======== Source data ========

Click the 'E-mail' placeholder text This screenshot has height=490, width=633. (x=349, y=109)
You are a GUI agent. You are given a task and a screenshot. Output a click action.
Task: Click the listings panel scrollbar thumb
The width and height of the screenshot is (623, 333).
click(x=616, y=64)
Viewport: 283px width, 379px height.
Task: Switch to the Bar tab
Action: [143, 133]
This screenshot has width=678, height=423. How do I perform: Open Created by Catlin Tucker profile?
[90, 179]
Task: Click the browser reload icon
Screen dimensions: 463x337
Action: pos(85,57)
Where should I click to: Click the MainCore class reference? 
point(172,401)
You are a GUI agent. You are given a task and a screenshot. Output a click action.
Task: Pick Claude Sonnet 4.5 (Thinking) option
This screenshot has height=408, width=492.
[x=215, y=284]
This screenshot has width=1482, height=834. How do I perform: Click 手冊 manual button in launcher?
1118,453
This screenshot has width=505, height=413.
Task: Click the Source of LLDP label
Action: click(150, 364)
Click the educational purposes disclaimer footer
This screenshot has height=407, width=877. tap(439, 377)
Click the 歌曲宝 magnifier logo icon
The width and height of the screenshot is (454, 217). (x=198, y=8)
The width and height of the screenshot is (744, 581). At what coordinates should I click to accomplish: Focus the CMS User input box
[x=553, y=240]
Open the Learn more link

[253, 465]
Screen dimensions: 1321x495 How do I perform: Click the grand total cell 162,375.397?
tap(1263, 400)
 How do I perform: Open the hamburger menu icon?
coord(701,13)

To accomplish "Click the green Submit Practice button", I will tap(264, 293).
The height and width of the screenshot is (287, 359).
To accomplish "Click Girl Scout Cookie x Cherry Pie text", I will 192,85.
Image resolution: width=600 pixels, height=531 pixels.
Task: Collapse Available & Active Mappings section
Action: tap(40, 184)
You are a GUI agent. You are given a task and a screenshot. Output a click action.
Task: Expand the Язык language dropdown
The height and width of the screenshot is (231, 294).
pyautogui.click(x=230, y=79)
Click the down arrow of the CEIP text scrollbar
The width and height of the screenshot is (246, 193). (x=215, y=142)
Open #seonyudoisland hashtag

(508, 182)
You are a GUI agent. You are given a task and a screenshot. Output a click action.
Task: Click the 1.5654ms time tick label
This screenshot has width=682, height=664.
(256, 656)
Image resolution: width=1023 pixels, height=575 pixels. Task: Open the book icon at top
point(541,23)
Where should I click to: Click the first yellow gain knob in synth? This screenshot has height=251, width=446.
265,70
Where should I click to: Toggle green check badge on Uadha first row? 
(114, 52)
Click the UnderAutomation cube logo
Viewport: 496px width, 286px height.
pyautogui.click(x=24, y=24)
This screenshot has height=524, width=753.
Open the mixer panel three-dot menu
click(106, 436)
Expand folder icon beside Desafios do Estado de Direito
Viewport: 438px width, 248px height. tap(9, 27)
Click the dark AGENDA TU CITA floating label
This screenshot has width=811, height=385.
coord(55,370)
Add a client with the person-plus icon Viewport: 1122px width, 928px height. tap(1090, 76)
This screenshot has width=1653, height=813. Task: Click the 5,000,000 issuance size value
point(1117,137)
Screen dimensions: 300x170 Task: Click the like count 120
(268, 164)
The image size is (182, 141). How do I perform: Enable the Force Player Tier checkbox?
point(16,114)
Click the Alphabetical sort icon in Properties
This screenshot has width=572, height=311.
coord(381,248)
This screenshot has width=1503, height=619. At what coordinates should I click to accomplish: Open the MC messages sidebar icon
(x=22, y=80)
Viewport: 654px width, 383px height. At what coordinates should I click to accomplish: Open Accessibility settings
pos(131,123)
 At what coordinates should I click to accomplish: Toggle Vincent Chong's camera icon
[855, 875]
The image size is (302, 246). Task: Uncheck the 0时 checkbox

========

About this exercise :: Your response must consist of the entries, reproduced exactly.

Solved problem ::
Click the 'E-mail' placeholder text This screenshot has height=490, width=633. (x=349, y=109)
You are a GUI agent. You are given a task and a screenshot. Output a click action.
Task: Click the listings panel scrollbar thumb
The width and height of the screenshot is (623, 333).
click(x=616, y=64)
Viewport: 283px width, 379px height.
Task: Switch to the Bar tab
Action: [143, 133]
This screenshot has width=678, height=423. How do I perform: Open Created by Catlin Tucker profile?
[90, 179]
Task: Click the browser reload icon
Screen dimensions: 463x337
Action: pos(85,57)
Where should I click to: Click the MainCore class reference? 
point(172,401)
You are a GUI agent. You are given a task and a screenshot. Output a click action.
Task: Pick Claude Sonnet 4.5 (Thinking) option
This screenshot has height=408, width=492.
[x=215, y=284]
This screenshot has width=1482, height=834. How do I perform: Click 手冊 manual button in launcher?
1118,453
This screenshot has width=505, height=413.
Task: Click the Source of LLDP label
Action: click(150, 364)
Click the educational purposes disclaimer footer
This screenshot has height=407, width=877. tap(439, 377)
Click the 歌曲宝 magnifier logo icon
The width and height of the screenshot is (454, 217). (x=198, y=8)
The width and height of the screenshot is (744, 581). At what coordinates should I click to accomplish: Focus the CMS User input box
[x=553, y=240]
Open the Learn more link

[253, 465]
Screen dimensions: 1321x495 How do I perform: Click the grand total cell 162,375.397?
tap(1263, 400)
 How do I perform: Open the hamburger menu icon?
coord(701,13)

To accomplish "Click the green Submit Practice button", I will tap(264, 293).
The height and width of the screenshot is (287, 359).
To accomplish "Click Girl Scout Cookie x Cherry Pie text", I will 192,85.
Image resolution: width=600 pixels, height=531 pixels.
Task: Collapse Available & Active Mappings section
Action: tap(40, 184)
You are a GUI agent. You are given a task and a screenshot. Output a click action.
Task: Expand the Язык language dropdown
The height and width of the screenshot is (231, 294).
pyautogui.click(x=230, y=79)
Click the down arrow of the CEIP text scrollbar
The width and height of the screenshot is (246, 193). (x=215, y=142)
Open #seonyudoisland hashtag

(508, 182)
You are a GUI agent. You are given a task and a screenshot. Output a click action.
Task: Click the 1.5654ms time tick label
This screenshot has width=682, height=664.
(256, 656)
Image resolution: width=1023 pixels, height=575 pixels. Task: Open the book icon at top
point(541,23)
Where should I click to: Click the first yellow gain knob in synth? This screenshot has height=251, width=446.
265,70
Where should I click to: Toggle green check badge on Uadha first row? 
(114, 52)
Click the UnderAutomation cube logo
Viewport: 496px width, 286px height.
pyautogui.click(x=24, y=24)
This screenshot has height=524, width=753.
Open the mixer panel three-dot menu
click(106, 436)
Expand folder icon beside Desafios do Estado de Direito
Viewport: 438px width, 248px height. tap(9, 27)
Click the dark AGENDA TU CITA floating label
This screenshot has width=811, height=385.
coord(55,370)
Add a client with the person-plus icon Viewport: 1122px width, 928px height. tap(1090, 76)
This screenshot has width=1653, height=813. Task: Click the 5,000,000 issuance size value
point(1117,137)
Screen dimensions: 300x170 Task: Click the like count 120
(268, 164)
The image size is (182, 141). How do I perform: Enable the Force Player Tier checkbox?
point(16,114)
Click the Alphabetical sort icon in Properties
This screenshot has width=572, height=311.
coord(381,248)
This screenshot has width=1503, height=619. At what coordinates should I click to accomplish: Open the MC messages sidebar icon
(x=22, y=80)
Viewport: 654px width, 383px height. At what coordinates should I click to accomplish: Open Accessibility settings
pos(131,123)
 At what coordinates should I click to accomplish: Toggle Vincent Chong's camera icon
[855, 875]
The image size is (302, 246). Task: Uncheck the 0时 checkbox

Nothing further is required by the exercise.